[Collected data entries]
= Beginning of Section =

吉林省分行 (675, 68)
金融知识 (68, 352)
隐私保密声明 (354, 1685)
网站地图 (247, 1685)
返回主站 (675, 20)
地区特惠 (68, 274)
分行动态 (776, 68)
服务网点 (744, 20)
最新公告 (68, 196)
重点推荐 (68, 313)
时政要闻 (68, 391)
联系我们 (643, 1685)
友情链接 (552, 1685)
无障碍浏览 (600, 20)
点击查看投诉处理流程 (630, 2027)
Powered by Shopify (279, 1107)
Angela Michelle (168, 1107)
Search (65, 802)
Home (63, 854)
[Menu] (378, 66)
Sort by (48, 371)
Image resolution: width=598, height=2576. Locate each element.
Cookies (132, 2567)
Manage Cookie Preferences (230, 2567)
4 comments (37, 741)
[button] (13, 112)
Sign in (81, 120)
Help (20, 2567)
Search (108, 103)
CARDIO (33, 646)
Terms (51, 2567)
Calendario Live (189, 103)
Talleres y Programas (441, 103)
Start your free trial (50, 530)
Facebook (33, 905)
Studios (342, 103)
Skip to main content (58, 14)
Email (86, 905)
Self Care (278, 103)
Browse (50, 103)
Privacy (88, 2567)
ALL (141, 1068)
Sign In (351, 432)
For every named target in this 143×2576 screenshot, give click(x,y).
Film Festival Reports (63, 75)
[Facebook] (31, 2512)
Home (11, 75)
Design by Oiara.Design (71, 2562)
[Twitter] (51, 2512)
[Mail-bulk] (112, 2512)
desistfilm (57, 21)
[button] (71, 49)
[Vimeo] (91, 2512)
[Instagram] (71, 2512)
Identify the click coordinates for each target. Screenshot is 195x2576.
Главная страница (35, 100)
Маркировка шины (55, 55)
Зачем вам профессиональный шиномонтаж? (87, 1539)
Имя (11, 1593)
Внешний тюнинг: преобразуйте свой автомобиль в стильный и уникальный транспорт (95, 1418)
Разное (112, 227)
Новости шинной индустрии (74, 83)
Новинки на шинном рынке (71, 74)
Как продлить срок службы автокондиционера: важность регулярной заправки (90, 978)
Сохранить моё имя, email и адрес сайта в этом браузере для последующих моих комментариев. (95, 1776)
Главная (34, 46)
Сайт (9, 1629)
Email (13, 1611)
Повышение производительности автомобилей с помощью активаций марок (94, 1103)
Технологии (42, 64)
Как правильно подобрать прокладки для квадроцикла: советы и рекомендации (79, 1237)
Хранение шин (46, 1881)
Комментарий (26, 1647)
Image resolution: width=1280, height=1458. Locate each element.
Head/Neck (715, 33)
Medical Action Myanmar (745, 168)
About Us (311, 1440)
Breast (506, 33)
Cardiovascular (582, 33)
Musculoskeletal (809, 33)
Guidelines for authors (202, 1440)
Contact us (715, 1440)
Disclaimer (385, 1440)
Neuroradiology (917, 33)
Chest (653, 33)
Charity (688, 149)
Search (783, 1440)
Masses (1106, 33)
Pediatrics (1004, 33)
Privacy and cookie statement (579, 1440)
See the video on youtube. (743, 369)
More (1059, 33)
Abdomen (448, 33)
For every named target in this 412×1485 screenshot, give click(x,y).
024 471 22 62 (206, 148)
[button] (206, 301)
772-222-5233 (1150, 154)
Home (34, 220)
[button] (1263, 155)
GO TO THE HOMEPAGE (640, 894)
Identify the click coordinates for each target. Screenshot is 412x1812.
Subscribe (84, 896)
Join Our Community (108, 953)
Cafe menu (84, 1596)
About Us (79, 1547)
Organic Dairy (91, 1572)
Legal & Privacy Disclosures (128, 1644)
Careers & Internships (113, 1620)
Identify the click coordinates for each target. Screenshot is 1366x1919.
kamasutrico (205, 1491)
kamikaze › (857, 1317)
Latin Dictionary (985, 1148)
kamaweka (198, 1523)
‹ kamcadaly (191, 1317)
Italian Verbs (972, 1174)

= End of Section =

Only the final stretch of the entries above is needed: print exactly the lines from the line containing "Musculoskeletal (809, 33)" through the last one.

Exercise response:
Musculoskeletal (809, 33)
Guidelines for authors (202, 1440)
Contact us (715, 1440)
Disclaimer (385, 1440)
Neuroradiology (917, 33)
Chest (653, 33)
Charity (688, 149)
Search (783, 1440)
Masses (1106, 33)
Pediatrics (1004, 33)
Privacy and cookie statement (579, 1440)
See the video on youtube. (743, 369)
More (1059, 33)
Abdomen (448, 33)
For every named target in this 412×1485 screenshot, give click(x,y).
024 471 22 62 (206, 148)
[button] (206, 301)
772-222-5233 (1150, 154)
Home (34, 220)
[button] (1263, 155)
GO TO THE HOMEPAGE (640, 894)
Identify the click coordinates for each target. Screenshot is 412x1812.
Subscribe (84, 896)
Join Our Community (108, 953)
Cafe menu (84, 1596)
About Us (79, 1547)
Organic Dairy (91, 1572)
Legal & Privacy Disclosures (128, 1644)
Careers & Internships (113, 1620)
Identify the click coordinates for each target. Screenshot is 1366x1919.
kamasutrico (205, 1491)
kamikaze › (857, 1317)
Latin Dictionary (985, 1148)
kamaweka (198, 1523)
‹ kamcadaly (191, 1317)
Italian Verbs (972, 1174)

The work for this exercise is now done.